Enabling poor rural people
to overcome poverty



Rome, 14 September 2010 – A US$14 million loan from the The International Fund for Agricultural Development’s (IFAD) will help improve the livelihoods of smallholder cocoa and coffee producers in Papua New Guinea.  

The loan agreement was signed today in Port Moresby by Hon. Minister Peter O'Neill Minister for Treasury of Papua New Guinea and Ron Hartman, IFAD country programme manager.

The majority of the population in Papua New Guinea live in rural areas and are dependent on semi-subsistence agriculture. Coffee and cocoa are the main cash crops. The country is currently facing an overall deterioration in coffee quality and yields. In addition an invasive pest – the cocoa pod borer - is threatening to devastate rural economies languishing cocoa smallholders much poorer and more vulnerable.

The IFAD supported Productive Partnerships in Agriculture project will implement some of the necessary structural changes needed to improve the performance and sustainability of the coffee and cocoa value chains. The project will help smallholder farmers, producers, women and youth to be trained for more efficient, market responsive and sustainable production practices. The project will cover two distinct areas, for cocoa, the coastal areas of East New Britain and the Autonomous Region of Bougainville and for coffee, the provinces of the Eastern Highlands, Jiwaka and Simbu.
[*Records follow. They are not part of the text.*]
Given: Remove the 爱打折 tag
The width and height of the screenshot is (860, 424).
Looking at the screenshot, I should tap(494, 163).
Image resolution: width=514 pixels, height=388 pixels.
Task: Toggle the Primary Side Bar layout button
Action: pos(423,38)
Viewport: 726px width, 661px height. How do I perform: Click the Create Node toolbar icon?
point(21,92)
With this new programme, IFAD will have financed 4 projects in Papua New Guinea with investments totalling US$39.68 million.
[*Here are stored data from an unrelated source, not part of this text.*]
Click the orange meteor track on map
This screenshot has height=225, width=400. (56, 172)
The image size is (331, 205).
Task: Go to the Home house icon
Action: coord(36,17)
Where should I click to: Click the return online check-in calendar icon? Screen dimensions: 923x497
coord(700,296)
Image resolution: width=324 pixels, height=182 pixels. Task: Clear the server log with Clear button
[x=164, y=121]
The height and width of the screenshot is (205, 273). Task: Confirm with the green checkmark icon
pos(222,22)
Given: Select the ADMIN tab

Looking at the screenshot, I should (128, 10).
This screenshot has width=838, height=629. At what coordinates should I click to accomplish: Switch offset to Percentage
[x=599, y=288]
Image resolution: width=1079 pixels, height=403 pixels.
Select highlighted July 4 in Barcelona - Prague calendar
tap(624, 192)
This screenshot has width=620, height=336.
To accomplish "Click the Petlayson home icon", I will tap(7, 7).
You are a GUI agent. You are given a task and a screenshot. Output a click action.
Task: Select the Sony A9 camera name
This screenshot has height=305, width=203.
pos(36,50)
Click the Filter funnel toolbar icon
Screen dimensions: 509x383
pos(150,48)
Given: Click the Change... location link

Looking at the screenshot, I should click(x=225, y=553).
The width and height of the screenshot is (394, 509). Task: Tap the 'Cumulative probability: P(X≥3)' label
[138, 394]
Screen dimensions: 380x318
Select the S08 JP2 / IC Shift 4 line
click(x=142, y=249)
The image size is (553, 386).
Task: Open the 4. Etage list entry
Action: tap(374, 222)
Press release No.: IFAD/55/2010

The International Fund for Agricultural Development (IFAD) works with poor rural people to enable them to grow and sell more food, increase their incomes and determine the direction of their own lives. Since 1978, IFAD has invested over US$12 billion in grants and low-interest loans to developing countries, empowering more than 350 million people to break out of poverty. IFAD is an international financial institution and a specialized UN agency based in Rome – the UN’s food and agricultural hub. It is a unique partnership of 165 members from the Organization of the Petroleum Exporting Countries (OPEC), other developing countries and the Organisation for Economic Co-operation and Development (OECD).